WHAT YOU ARE ASKED TO DO
Show each line of the items below that contains the word "name", matching case.

Items from a pointing dataset
============================================================
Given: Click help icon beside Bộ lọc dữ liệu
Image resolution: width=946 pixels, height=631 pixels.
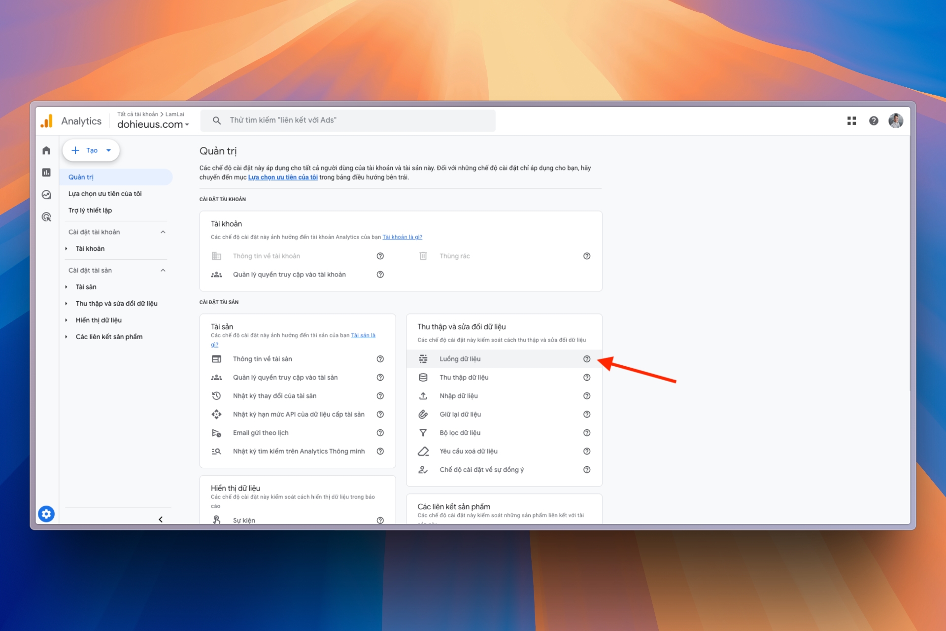Looking at the screenshot, I should pyautogui.click(x=586, y=433).
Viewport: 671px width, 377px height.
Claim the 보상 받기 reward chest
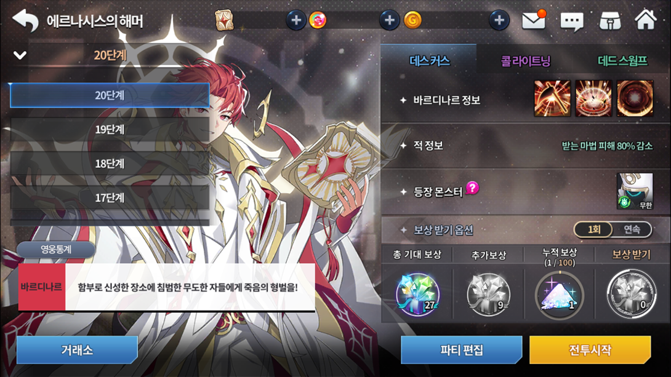[631, 293]
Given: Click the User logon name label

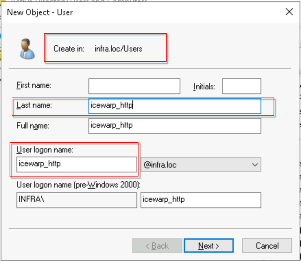Looking at the screenshot, I should click(x=44, y=150).
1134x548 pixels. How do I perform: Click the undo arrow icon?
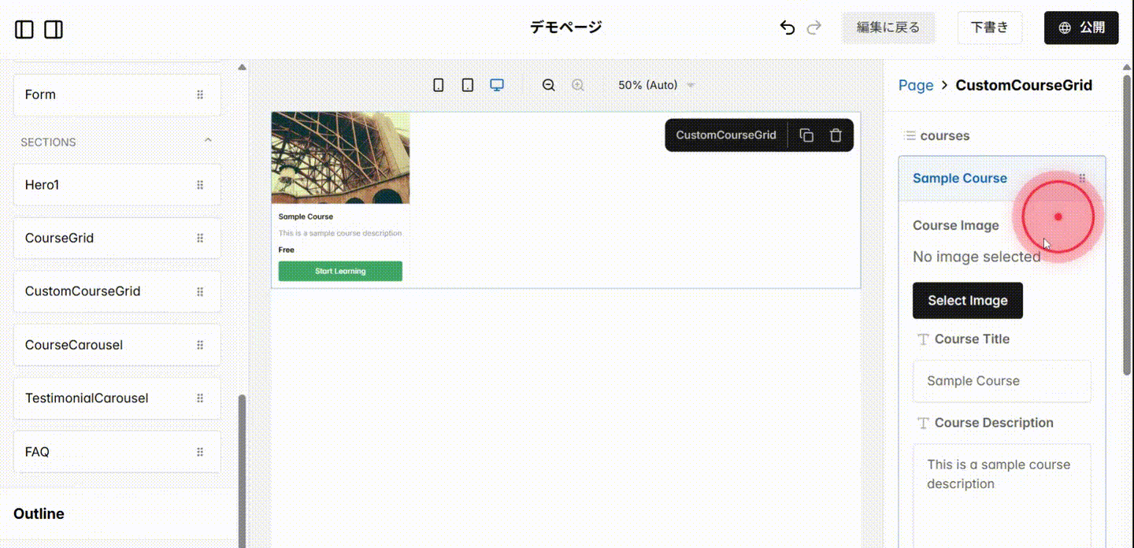(x=787, y=27)
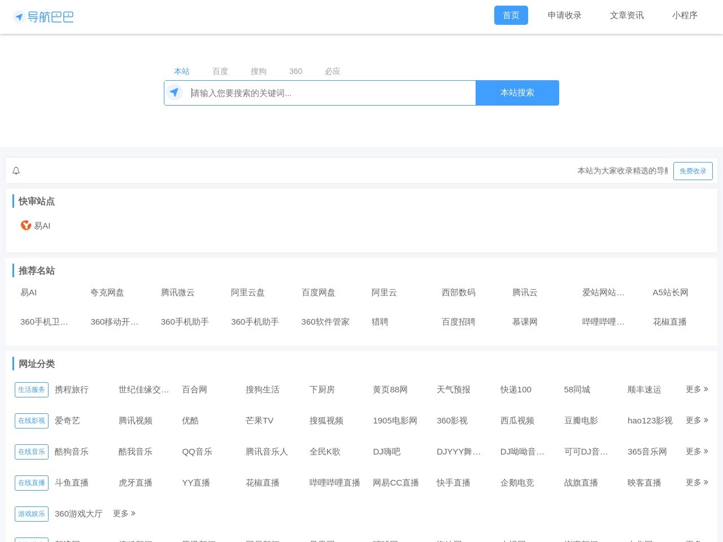Open the 申请收录 menu item
Viewport: 723px width, 542px height.
click(564, 15)
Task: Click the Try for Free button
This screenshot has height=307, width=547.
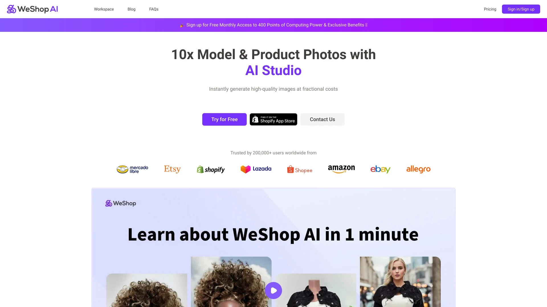Action: point(224,119)
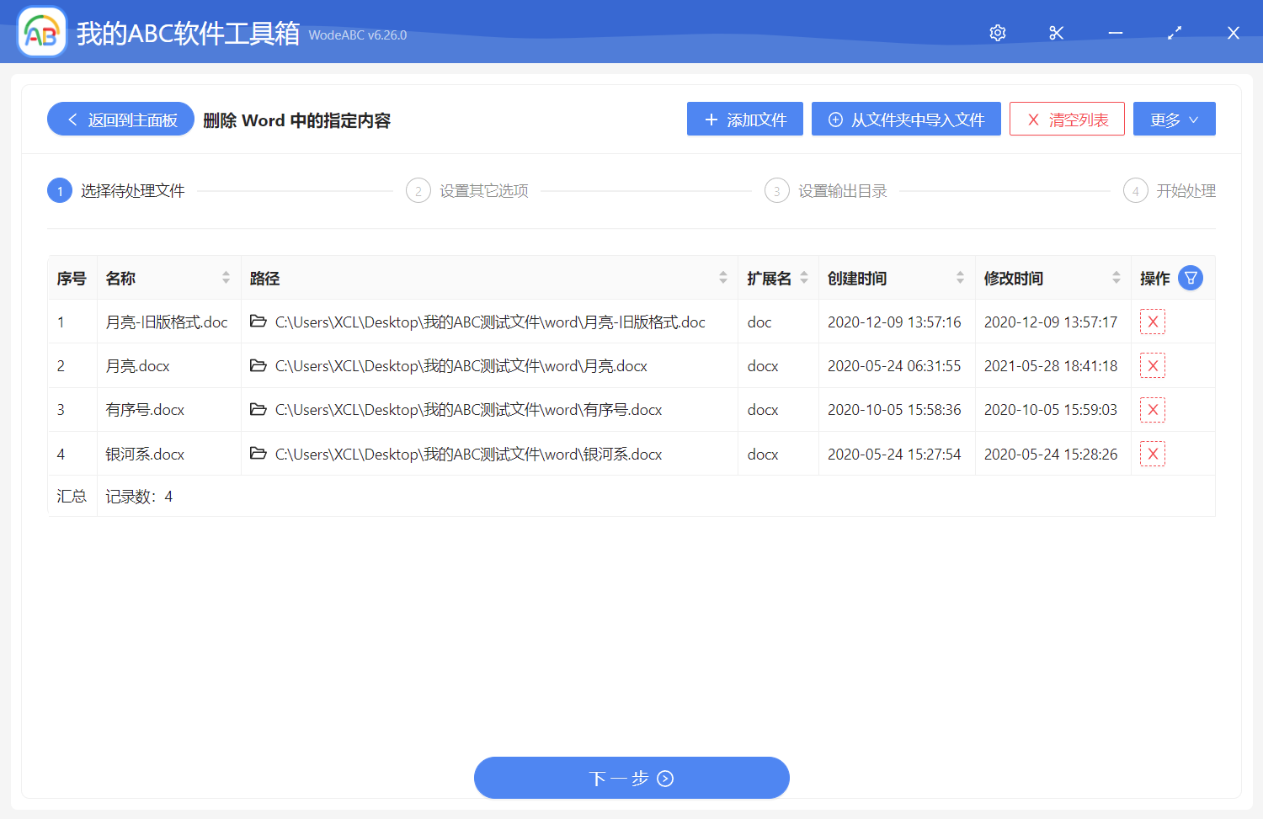Open the settings gear in the title bar
Image resolution: width=1263 pixels, height=819 pixels.
(997, 33)
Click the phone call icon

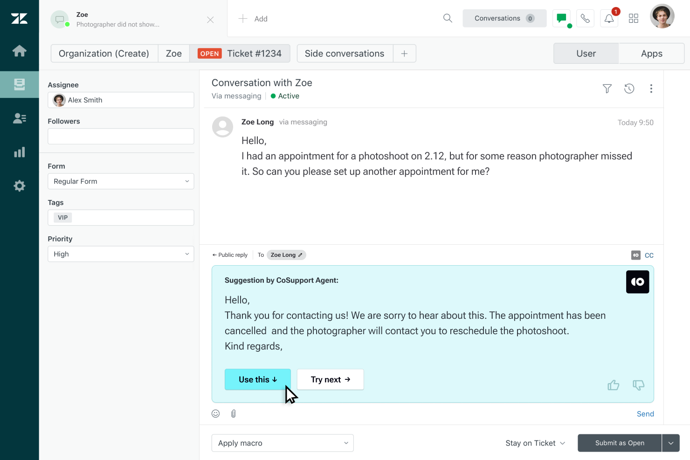(x=585, y=19)
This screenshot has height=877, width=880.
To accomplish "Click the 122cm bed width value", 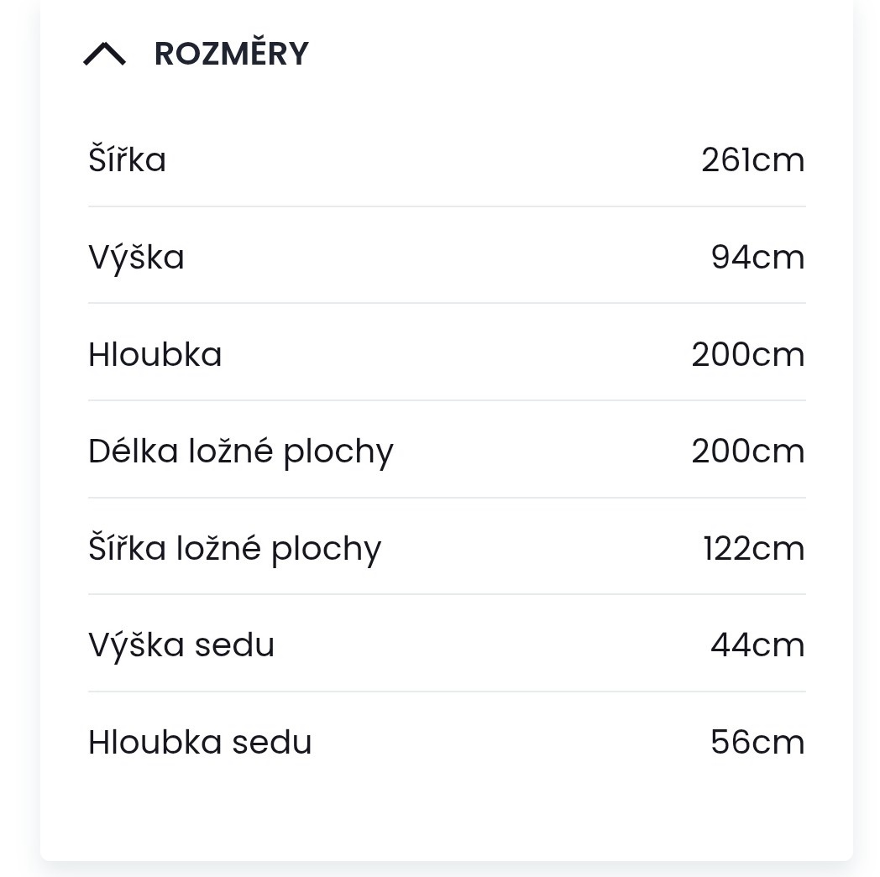I will point(752,547).
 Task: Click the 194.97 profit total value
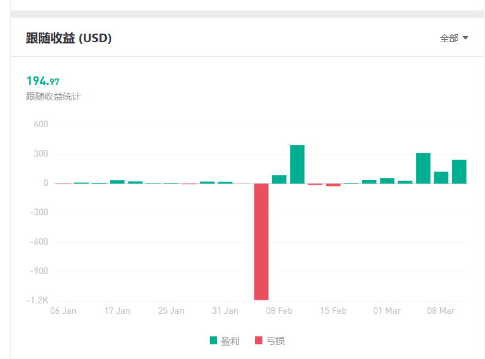[x=43, y=81]
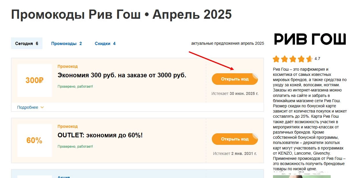Click the 60% offer thumbnail
The height and width of the screenshot is (178, 361).
click(x=35, y=140)
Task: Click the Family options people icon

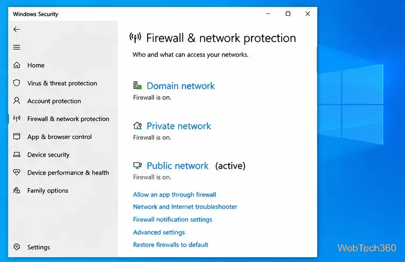Action: tap(17, 190)
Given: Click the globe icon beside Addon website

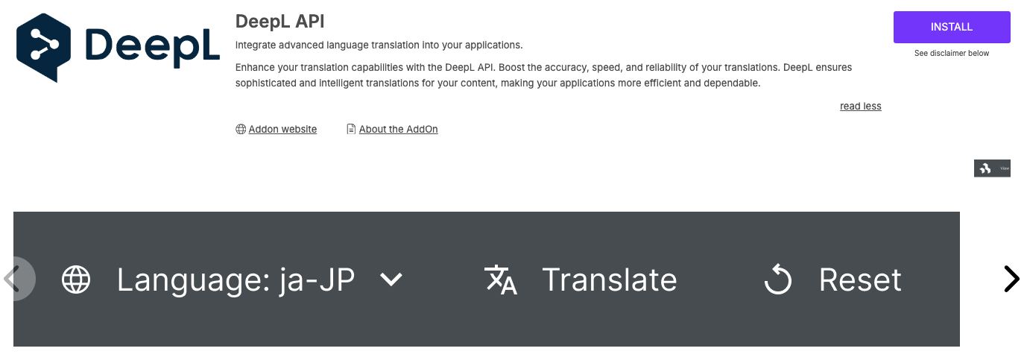Looking at the screenshot, I should point(241,129).
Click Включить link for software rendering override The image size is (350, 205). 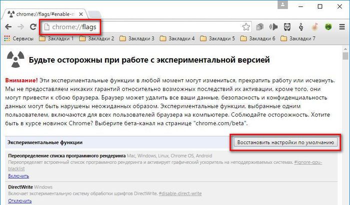(19, 176)
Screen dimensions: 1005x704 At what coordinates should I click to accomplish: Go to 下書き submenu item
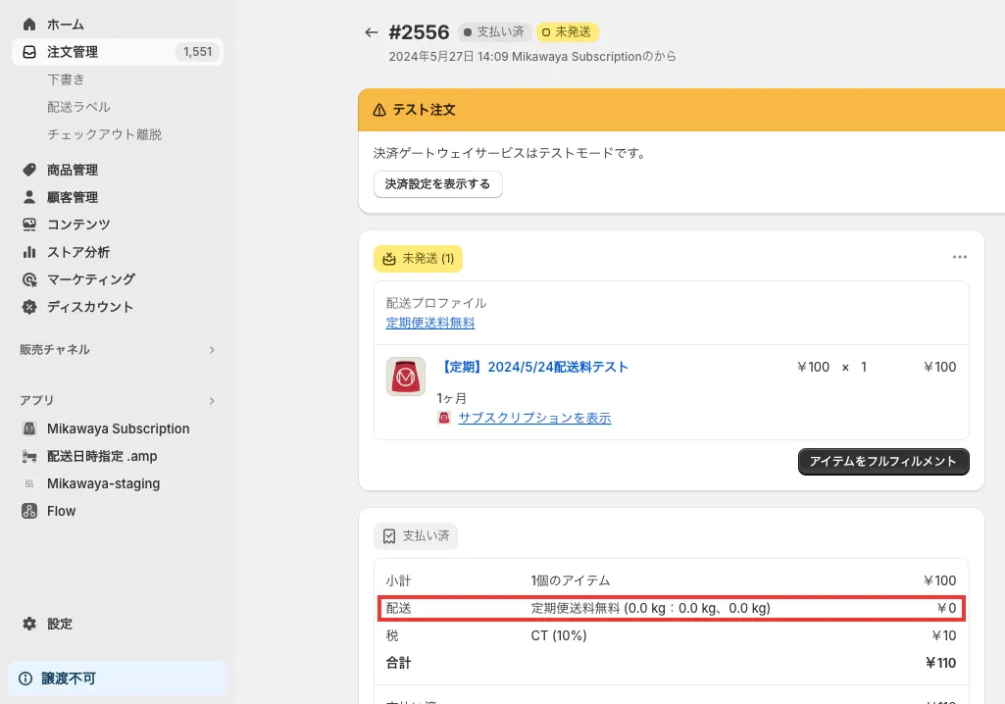pyautogui.click(x=66, y=79)
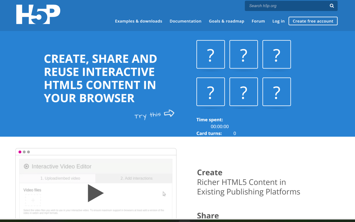Screen dimensions: 355x222
Task: Switch to the Add interactions tab
Action: (x=136, y=178)
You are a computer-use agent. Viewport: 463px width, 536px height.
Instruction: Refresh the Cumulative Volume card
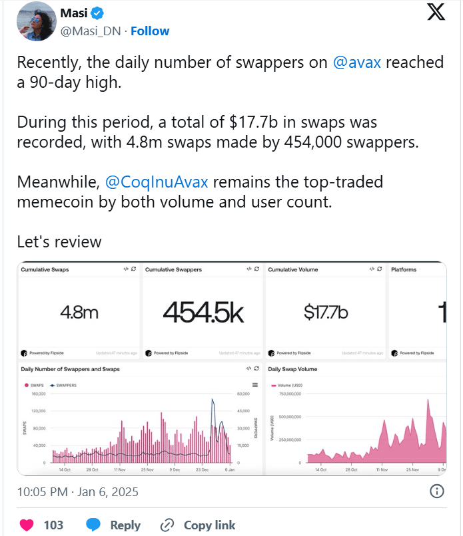click(x=379, y=269)
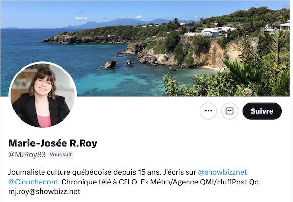Image resolution: width=293 pixels, height=202 pixels.
Task: Open the three-dot more options menu
Action: [x=208, y=111]
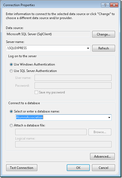Screen dimensions: 122x178
Task: Focus the Server name text field
Action: pos(46,48)
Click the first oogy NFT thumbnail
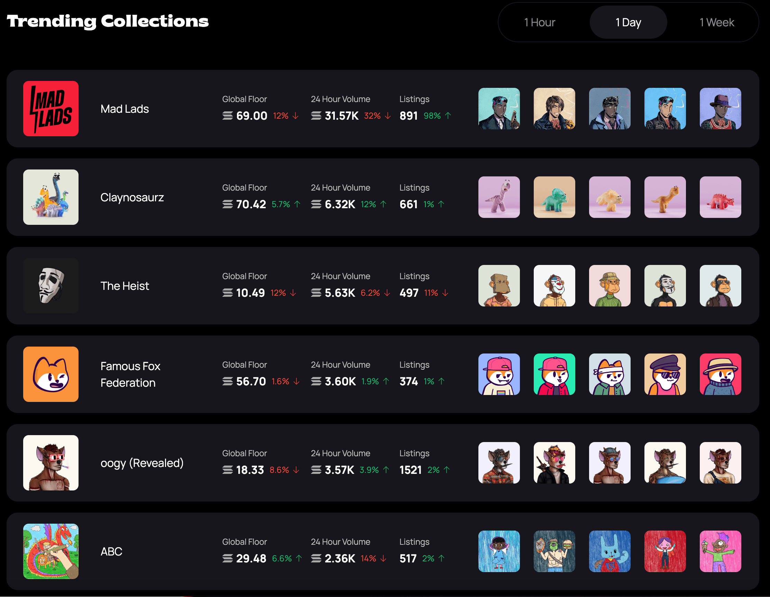Screen dimensions: 770x597 pos(499,463)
============================================================
CORRECT ANSWER
Given: Click the User logon name label
Task: Focus the Server name text field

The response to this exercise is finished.